ASSE-Rangers, Yvon Goujon prend le meilleur sur les Ecossais. En vain.
C’est l’apothéose pour Pierre Faurand qui ne connaîtra plus un pareil succès. Le président Faurand et le vice-président Fontanilles ne sont pas sur la même longueur d’ondes, ce dernier se faisant plus critique à mesure que les résultats déçoivent. En outre le président reproche à son collaborateur le traitement de l’affaire Herbin, Fontanilles malgré ses entrées au sein des instances parisiennes n’ayant pu empêcher la suspension du jeune joueur. Deux personnalités à la tête du club, c’est dur à vivre.
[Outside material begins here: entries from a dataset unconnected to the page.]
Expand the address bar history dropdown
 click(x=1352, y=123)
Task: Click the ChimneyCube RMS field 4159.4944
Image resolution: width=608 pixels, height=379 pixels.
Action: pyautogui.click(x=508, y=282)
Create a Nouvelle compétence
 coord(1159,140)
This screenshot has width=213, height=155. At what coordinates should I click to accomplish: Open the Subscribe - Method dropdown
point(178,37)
En 1958, les Verts perdent leur couronne et ne finissent que 7e du championnat. En outre, la guerre d’Algérie lui inflige des dommages collatéraux avec le départ précipité de Mekloufi pour le FLN. L’équipe doit composer sans son meneur de jeu et doit se contenter d’une 6e place pour la saison 1958-59, indigne du nouveau statut du club. Cette série de résultats peu encourageantes provoque la démission Jean Snella en 1959, peu enclin à poursuivre sa mission dans une atmosphère où règne une trop grande morosité. Il s’engage alors avec le Servette de Genève avec lequel il va vivre une nouvelle aventure.
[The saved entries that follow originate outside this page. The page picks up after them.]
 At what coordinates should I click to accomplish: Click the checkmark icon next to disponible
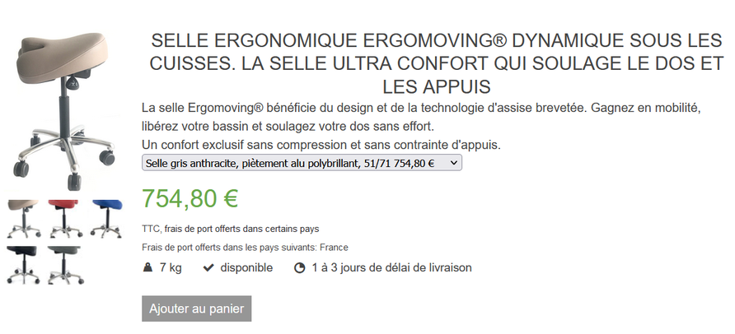pyautogui.click(x=208, y=267)
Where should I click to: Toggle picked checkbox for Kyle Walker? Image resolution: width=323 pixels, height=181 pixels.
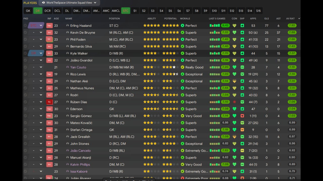click(x=25, y=53)
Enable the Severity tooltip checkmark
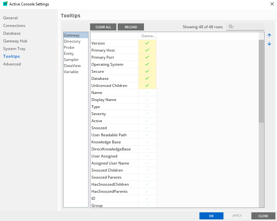This screenshot has width=277, height=221. (147, 114)
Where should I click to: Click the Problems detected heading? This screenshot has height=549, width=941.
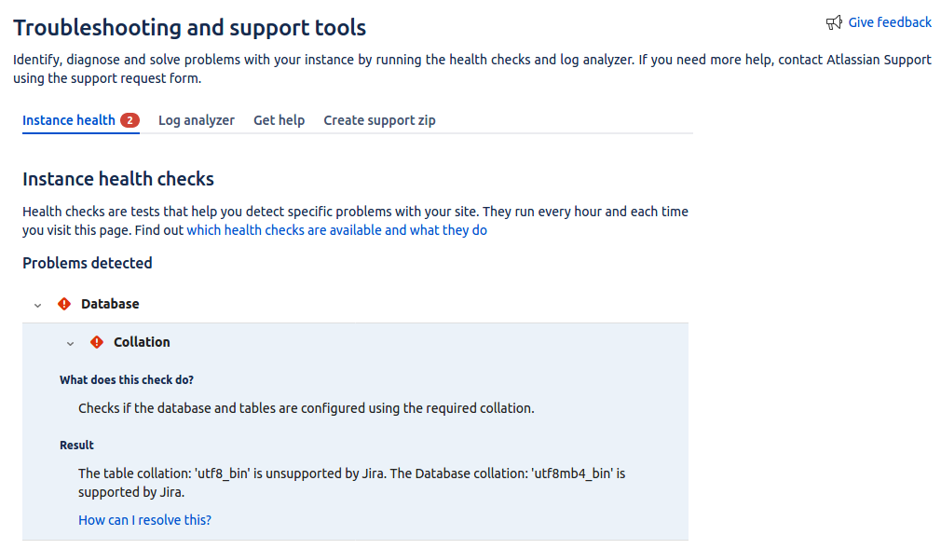88,263
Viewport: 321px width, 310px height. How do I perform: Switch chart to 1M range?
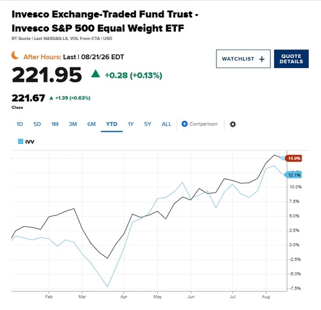[x=55, y=124]
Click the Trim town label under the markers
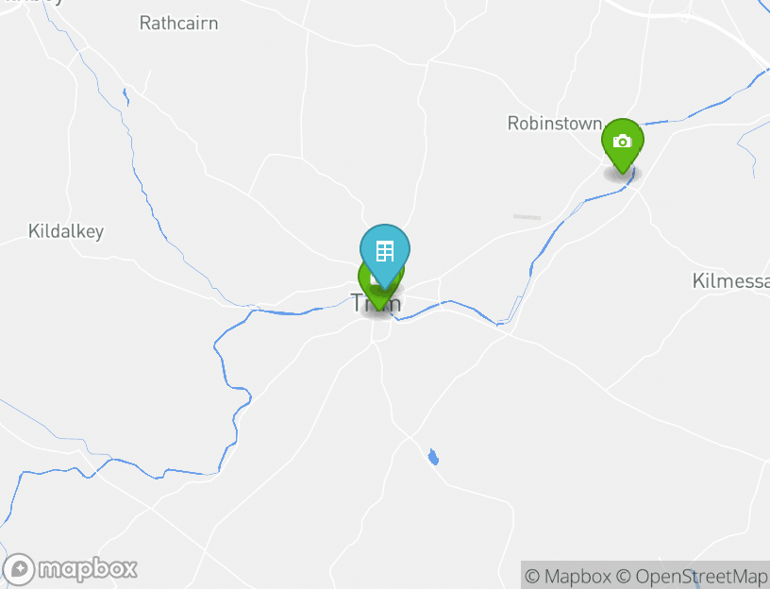 (x=377, y=303)
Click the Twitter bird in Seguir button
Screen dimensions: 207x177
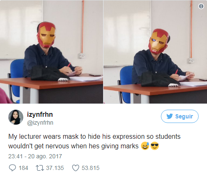tap(170, 116)
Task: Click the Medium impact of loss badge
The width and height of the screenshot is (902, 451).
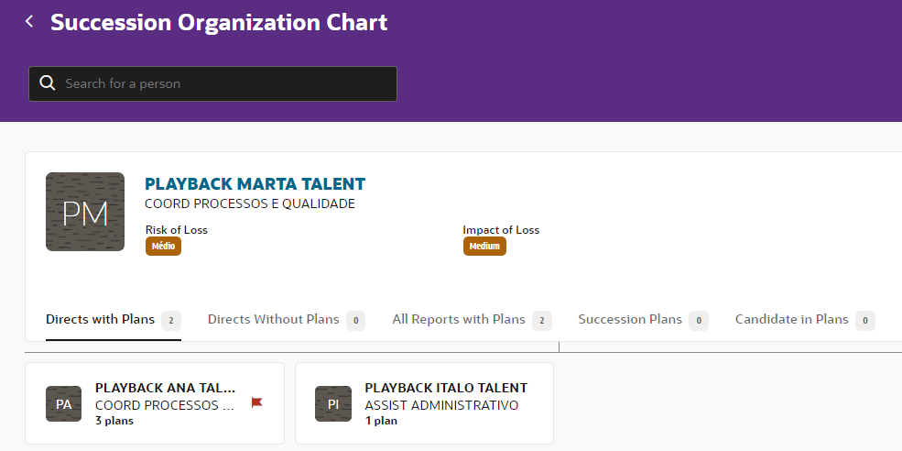Action: click(484, 247)
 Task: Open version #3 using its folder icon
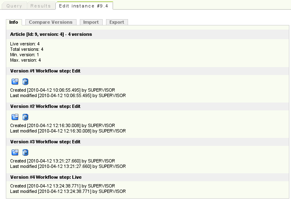(x=15, y=152)
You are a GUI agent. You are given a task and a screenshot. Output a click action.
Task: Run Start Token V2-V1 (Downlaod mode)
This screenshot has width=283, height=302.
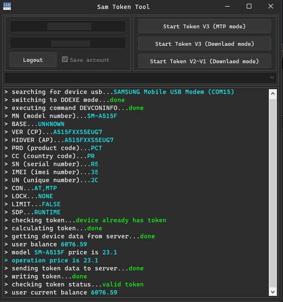pos(204,61)
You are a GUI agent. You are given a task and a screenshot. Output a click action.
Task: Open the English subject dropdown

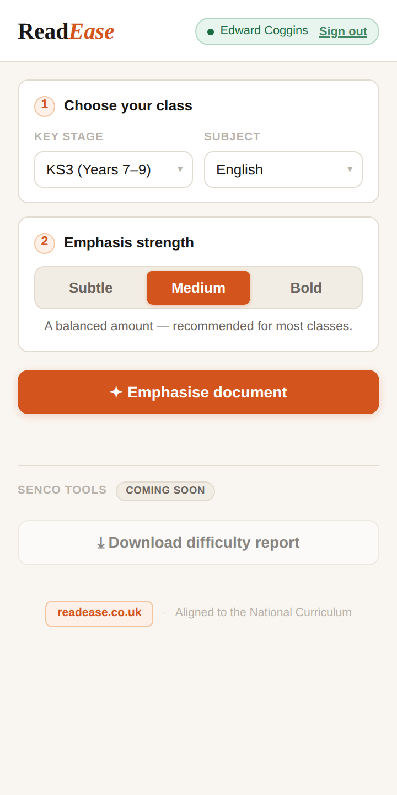click(x=283, y=169)
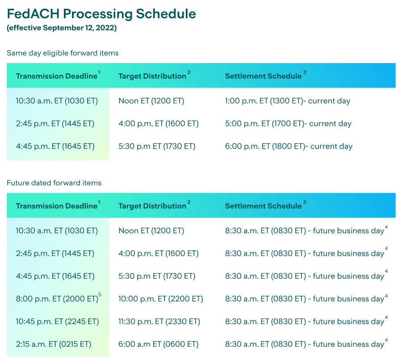This screenshot has height=362, width=402.
Task: Click the FedACH Processing Schedule title
Action: coord(101,14)
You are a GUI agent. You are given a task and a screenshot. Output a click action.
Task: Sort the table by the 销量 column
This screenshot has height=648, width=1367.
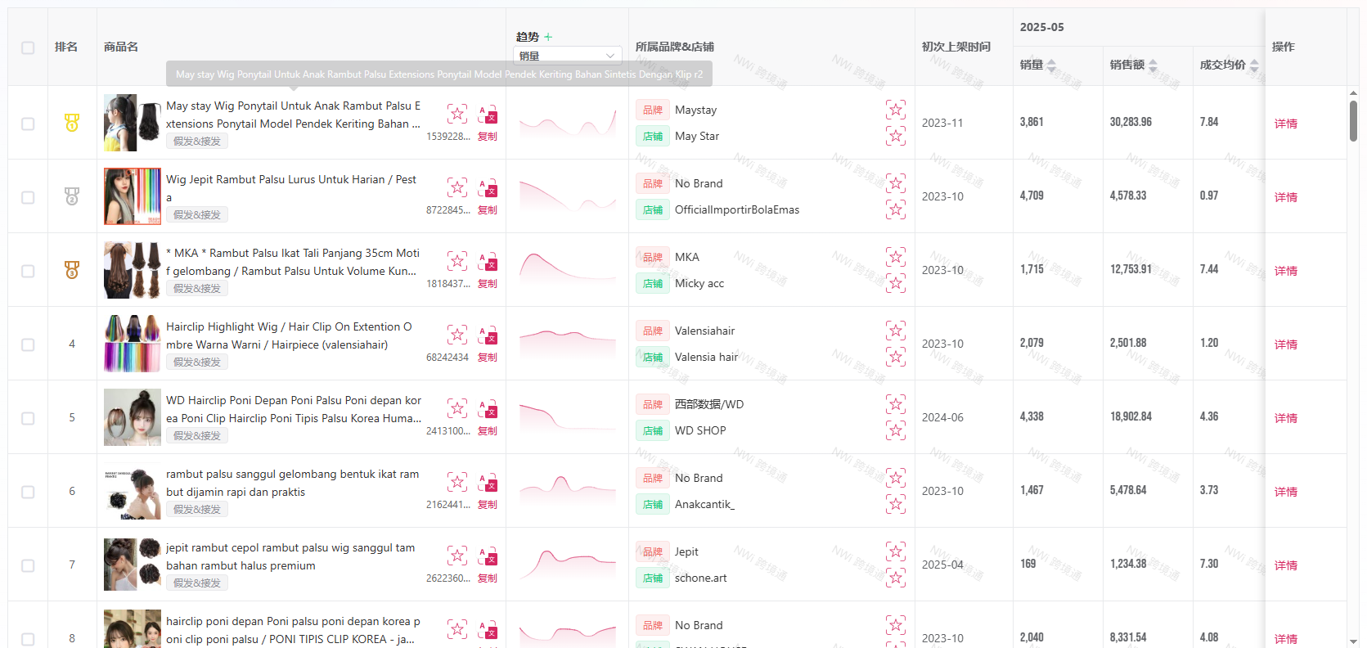click(1051, 65)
Décontenancé, abattu par les critiques des journalistes qui ne l’épargnent pas, il en tombe malade au point d’attraper la jaunisse. Pour Pierre Guichard, obligé de récupérer son poste le 5 juin 1959, Pierre Faurand a été traumatisé par le traitement qu’il a subi. Trop colérique, incapable de se calmer, il a fait une dépression et à bout de nerfs, il a été contraint de passer la main. Néanmoins, pendant les quatre premières années de la présidence de Roger Rocher, il retrouvera sa place au comité directeur de l’ASSE pour apporter au nouveau président des Verts son savoir et lui prodiguer de précieux conseils tout en étant son meilleur soutien.
Ainsi pendant ses sept années à la tête du club (1952-1959), Pierre Faurand aura été à la base des premiers succès de l’AS Saint-Etienne, lui aura fait prendre conscience qu’elle pouvait côtoyer les sommets à force de courage, de ténacité et en privilégiant la formation interne. A la suite de quoi, les successeurs n’ont eu qu’à creuser un sillon déjà bien fertile.

Pierre Guichard (extrême gauche), Pierre Faurand (extrême droite) et Roger Rocher (à sa gauche), les présidents les plus charismatiques de l’ASSE.